Exercise goal: Condense the paragraph starting "The temp was 24 below" in the winter trip story below into a short bulleted list that keeps its main facts.

----- Text excerpt

Pizz on this, use the winch! Hook er up and slide on the ice, car aint moving but truck is cause i got no anchor. Get out the chain and extra winch cable, hook up to a handy cottonwood which his driveway was lined with. Now we got performance Car comes out slick as a nursemaids tit but is roaring some with no muffler, seems it was hung on a rock in the snow, telling us why it was tough to move Neighbor, good guy but did not belong in the country, right away steps on the gas to loosen up the cable and sideways back into the ditch

With a sigh i hit winch button again and as the car comes up on the road he is waving frantically through the windshield and i am :confused: when a hell of a CRASH! happens and the truck shakes, hard! Stunned i get out and look at the 8 inch x 20 ft tree branch that had come from 50 ft up and flattened my camper, luckily the middle part and missed the cab, camper was 2 ft lower in the middle and the windows were busted, frame and all. Neighbor is suitably sorry but i tell him that i was stupid to forget about BAM trees getting top rot and not liking to be rattled :rolleyes:

Too busy and no time to rebuild the camper so plan b, that being, since we would take a couple horses, a few extra bales of straw in the closed horsetrailer would make a fine bed, them old ponies are used to the cold anyway and would have hot feed, ground oats and barley with molasses along with their hay.
We left friday night, early this time, and pulled in to the gas station at Nordegg town about 9 pm, got out to gas up and heard.......sssssssssssss!
A tire on the horse trailer (single axle) was about flat! Didya ever get in such a hurry that you jacked up a horsetrailer with them still in it! Well it was nice and level pavement and they were quiet horses :shrug: it worked and we were off to travel 30 miles of icy backroads to our chosen spot near the Brazeau river.

The temp was 24 below at Nordegg and dropping the radio said, to 30 below, it was several degrees colder down in the river valley it seemed and we set the alarm clock to start the truck every two hours. We were nuts in those days for sure! A couple tarps off the side of the trailer and to trees made a barn for the horses and our snowmobile suits kept us going until we could light the coleman in the trailer and heat some water for hot rums. Seems we outsmarted ourselves cause there seemed no way to ride around on a horse at 30+ below!

----------
----- Dataset section

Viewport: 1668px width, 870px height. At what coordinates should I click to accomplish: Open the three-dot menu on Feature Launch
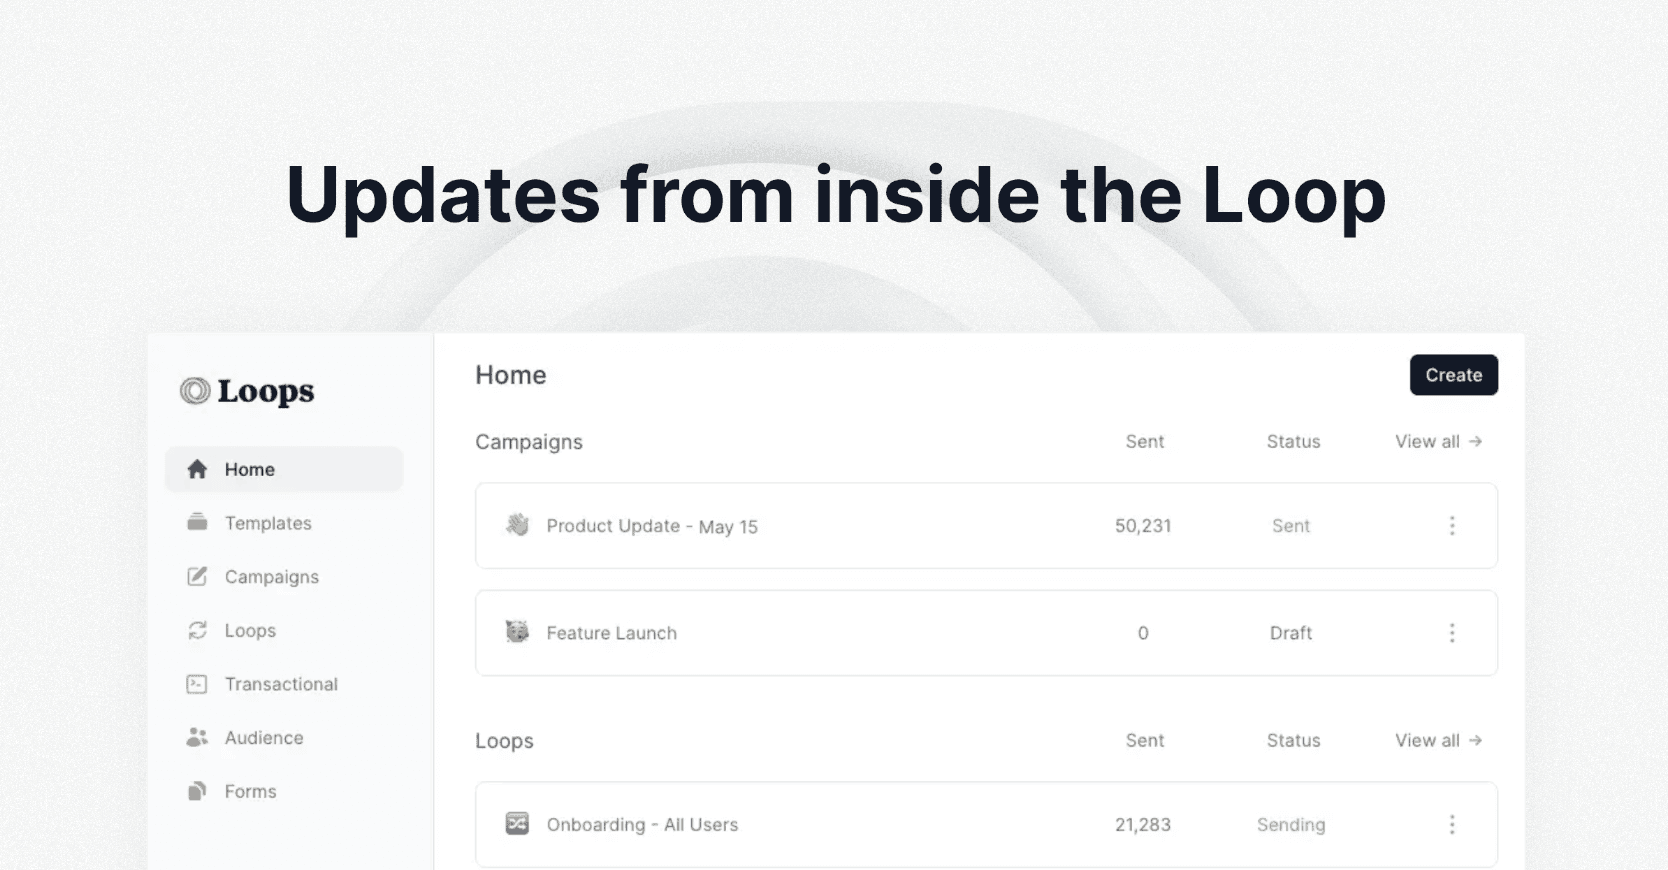click(1452, 632)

----------

Completed task:
- It was 24 below at Nordegg, and the radio said it would drop to 30 below.
- The river valley seemed several degrees colder.
- The alarm clock was set to start the truck every two hours.
- A couple of tarps run from the side of the trailer to trees made a barn for the horses.
- Snowmobile suits kept them going until they could light the Coleman in the trailer and heat water for hot rums.
- At 30+ below there seemed no way to ride the horses.